Since late in 2009, movement has been made by a number of investment companies to offer no load, or commission free, ETFs. It started in November, 2009 with one major investment company offering no load ETFs on some of their most popular classes. The trend has taken almost three months, but others are following in their footsteps. Each one offering or partnering with other companies that will offer an extra advantage for their no load ETF programs.
Some of the ETFs that are available include some on the S&P 500, along with Russell 1000 and 2000 as well as international stock index funds. Also thrown in are some bonds. The amount companies and the assets that are being included is an historic breakthrough. Many of these are the basic building blocks for any portfolio. The asset line up and the format of the a few companies seem to be designed around getting long term investors that have the cash, to open up the coffers. Other want to attract anyone and everyone.
Once the big investment companies have taken the plunge, it is only a matter of time for the rest to follow in line. It is the logical progression of competition. This is an immediate adrenalin kick to the investment arena. There have already been studies to show that more investment managers are leaning heavily toward ETFs and with the no load option they can make more investments without the commissions getting in the way.
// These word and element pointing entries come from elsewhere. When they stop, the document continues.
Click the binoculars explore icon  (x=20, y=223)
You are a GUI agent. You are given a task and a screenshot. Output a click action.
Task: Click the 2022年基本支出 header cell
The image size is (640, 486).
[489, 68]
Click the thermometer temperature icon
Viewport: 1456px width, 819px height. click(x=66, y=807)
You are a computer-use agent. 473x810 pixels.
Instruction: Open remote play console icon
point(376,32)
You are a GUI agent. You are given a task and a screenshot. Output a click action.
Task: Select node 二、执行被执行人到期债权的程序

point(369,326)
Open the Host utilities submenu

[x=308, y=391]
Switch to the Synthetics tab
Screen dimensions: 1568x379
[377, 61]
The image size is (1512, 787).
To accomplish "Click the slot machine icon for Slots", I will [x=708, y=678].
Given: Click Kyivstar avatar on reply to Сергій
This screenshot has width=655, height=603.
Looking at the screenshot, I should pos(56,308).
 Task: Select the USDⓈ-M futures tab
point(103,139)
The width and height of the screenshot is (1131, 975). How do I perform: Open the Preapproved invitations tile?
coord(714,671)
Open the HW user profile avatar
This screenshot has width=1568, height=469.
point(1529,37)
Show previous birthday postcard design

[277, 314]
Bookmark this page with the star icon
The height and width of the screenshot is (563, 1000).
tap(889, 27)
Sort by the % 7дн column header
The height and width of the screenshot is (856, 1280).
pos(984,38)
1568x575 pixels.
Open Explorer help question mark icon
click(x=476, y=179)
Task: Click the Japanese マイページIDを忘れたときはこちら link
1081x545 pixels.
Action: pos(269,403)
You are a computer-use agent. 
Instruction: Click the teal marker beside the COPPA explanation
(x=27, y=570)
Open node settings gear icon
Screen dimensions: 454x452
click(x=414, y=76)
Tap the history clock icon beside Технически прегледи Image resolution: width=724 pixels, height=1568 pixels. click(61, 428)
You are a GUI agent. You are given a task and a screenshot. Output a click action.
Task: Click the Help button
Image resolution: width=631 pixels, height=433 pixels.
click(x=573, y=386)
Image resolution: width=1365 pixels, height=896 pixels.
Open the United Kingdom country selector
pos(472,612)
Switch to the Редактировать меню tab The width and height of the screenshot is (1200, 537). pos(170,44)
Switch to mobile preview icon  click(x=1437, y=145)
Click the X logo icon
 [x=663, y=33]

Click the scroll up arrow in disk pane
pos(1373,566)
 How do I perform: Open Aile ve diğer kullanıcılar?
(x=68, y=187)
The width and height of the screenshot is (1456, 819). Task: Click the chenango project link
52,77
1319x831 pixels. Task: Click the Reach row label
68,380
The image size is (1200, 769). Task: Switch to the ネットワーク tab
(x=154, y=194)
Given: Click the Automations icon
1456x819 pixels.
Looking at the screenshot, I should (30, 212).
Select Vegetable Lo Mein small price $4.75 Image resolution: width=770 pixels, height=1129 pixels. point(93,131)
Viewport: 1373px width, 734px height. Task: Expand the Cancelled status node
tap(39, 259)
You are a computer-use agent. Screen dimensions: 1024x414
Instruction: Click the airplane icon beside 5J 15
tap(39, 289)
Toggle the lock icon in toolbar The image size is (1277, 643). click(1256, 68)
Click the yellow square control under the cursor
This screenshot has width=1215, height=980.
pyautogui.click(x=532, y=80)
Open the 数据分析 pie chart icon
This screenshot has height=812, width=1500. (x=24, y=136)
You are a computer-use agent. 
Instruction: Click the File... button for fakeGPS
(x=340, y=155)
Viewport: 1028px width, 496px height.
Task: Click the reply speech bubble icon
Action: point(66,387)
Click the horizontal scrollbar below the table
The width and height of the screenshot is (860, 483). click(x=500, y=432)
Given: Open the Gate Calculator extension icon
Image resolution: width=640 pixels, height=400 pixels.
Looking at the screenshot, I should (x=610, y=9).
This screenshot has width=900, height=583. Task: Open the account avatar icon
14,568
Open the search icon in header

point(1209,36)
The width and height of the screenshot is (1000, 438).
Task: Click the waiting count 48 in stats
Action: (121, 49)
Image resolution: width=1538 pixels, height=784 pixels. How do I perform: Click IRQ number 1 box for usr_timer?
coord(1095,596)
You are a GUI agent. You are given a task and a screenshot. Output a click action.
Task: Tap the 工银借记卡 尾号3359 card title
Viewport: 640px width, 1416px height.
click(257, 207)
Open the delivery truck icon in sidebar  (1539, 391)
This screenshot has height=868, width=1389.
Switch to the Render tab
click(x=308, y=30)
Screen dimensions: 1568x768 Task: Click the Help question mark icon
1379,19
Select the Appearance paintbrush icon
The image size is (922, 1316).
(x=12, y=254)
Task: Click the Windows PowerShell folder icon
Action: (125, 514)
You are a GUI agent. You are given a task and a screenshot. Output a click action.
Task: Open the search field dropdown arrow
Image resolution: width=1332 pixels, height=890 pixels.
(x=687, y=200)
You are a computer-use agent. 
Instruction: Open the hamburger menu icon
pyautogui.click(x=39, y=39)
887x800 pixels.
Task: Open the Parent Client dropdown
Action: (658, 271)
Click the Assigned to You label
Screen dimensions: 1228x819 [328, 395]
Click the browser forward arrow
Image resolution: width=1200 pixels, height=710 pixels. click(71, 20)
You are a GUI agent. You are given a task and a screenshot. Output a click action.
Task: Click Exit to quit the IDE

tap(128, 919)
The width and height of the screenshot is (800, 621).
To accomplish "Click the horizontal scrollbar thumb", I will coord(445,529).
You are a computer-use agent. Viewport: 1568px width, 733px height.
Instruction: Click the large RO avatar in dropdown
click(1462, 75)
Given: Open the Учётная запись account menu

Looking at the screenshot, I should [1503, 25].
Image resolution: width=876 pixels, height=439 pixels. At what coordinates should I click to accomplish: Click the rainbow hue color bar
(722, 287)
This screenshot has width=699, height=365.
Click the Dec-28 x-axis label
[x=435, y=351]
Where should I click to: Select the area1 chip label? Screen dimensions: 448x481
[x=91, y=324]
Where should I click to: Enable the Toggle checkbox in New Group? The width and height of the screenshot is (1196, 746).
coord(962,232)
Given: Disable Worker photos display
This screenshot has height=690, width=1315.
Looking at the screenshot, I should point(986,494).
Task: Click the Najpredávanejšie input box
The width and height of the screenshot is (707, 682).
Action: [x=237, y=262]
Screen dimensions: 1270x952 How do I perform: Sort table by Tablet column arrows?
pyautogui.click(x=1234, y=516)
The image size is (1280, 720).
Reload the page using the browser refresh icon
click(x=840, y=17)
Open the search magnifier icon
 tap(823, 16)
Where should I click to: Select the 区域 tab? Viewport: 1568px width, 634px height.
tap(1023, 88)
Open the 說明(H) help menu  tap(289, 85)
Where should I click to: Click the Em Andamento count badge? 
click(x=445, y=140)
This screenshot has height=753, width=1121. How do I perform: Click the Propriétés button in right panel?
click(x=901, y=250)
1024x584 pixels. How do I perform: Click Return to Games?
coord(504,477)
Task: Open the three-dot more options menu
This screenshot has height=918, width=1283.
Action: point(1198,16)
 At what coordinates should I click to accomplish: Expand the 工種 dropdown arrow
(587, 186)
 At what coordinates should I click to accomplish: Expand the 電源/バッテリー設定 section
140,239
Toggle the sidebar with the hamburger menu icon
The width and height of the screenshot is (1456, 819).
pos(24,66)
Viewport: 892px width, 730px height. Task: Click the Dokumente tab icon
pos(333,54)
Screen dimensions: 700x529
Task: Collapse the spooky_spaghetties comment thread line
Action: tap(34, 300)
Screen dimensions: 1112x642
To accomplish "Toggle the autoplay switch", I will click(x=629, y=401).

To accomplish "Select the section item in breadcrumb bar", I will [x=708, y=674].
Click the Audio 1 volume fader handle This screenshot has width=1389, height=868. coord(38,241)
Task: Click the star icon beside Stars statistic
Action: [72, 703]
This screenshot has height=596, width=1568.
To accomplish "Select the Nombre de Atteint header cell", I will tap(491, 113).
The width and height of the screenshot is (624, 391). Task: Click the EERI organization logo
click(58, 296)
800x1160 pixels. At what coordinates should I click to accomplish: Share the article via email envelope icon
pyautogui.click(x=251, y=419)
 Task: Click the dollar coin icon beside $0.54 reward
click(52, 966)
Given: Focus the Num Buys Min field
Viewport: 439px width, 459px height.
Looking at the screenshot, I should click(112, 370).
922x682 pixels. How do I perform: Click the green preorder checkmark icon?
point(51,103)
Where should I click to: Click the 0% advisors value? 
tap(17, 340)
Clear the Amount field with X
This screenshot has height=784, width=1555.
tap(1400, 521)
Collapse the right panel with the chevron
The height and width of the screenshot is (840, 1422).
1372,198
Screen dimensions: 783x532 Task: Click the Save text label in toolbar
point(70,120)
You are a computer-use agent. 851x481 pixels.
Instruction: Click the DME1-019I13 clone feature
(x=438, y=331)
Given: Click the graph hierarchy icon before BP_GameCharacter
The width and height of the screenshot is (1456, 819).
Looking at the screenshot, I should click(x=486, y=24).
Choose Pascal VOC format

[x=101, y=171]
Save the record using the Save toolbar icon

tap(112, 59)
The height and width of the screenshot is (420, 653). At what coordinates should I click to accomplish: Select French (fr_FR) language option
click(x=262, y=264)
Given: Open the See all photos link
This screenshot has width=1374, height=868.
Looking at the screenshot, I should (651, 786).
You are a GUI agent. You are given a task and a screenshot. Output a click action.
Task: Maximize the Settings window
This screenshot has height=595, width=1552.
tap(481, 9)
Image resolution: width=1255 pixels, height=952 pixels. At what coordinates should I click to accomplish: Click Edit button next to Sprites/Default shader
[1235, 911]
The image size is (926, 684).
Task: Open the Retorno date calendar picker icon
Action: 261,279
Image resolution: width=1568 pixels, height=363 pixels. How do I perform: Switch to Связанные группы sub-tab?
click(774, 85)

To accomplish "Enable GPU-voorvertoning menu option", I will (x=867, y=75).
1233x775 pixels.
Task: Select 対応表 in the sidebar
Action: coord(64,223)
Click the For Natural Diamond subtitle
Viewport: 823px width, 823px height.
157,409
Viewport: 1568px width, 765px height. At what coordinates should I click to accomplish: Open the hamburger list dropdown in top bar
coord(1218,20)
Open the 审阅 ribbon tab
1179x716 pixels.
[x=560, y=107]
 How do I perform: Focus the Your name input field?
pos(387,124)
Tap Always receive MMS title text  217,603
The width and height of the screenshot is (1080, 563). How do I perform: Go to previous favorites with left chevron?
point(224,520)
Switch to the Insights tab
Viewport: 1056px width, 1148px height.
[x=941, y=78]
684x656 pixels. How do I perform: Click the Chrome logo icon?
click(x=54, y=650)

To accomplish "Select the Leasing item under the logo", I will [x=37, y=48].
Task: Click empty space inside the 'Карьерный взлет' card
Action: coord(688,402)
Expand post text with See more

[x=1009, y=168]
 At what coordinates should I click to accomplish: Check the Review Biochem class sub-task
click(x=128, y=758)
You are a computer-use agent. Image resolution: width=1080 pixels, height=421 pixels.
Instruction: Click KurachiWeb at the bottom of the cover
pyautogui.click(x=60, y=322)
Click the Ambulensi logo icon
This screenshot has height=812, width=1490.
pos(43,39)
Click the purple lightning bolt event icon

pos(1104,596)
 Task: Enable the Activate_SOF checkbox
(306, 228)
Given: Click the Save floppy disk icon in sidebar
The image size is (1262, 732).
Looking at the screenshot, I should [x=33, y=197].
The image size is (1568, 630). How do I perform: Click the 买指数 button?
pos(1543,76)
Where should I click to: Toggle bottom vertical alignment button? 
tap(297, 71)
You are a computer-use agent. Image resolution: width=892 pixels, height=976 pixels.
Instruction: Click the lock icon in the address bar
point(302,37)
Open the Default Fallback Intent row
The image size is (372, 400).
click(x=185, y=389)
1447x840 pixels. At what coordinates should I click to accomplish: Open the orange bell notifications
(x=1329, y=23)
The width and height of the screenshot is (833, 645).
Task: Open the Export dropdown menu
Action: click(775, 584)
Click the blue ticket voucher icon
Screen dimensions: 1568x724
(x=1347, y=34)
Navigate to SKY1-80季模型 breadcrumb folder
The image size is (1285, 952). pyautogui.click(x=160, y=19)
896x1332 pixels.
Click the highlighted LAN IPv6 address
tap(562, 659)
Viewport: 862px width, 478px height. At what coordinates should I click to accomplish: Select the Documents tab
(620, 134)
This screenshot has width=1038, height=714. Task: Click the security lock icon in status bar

In a time when the investment market has needed a jump start, the no load ETFs are the direction that everyone is looking. The array of investments gives the managers a full buffet of investment choices, without the need to focus on traditional or ETF. This also helps the DIY investor to make the best choices for their portfolios without the drag of the commissions to worry about.
The general outlook on the no load ETFs is that it can begin producing a larger volume of investors who are attracted by the fact that they can focus on the investment instead of the lack of margins due to commissions.
All in all, the no load ETFs have entered the playing field in a big way, and are already producing some fantastic numbers. From major teams to the little leagues, it looks like the no load ETFs are setting a whole new precedence. It has brought a new excitement to the game.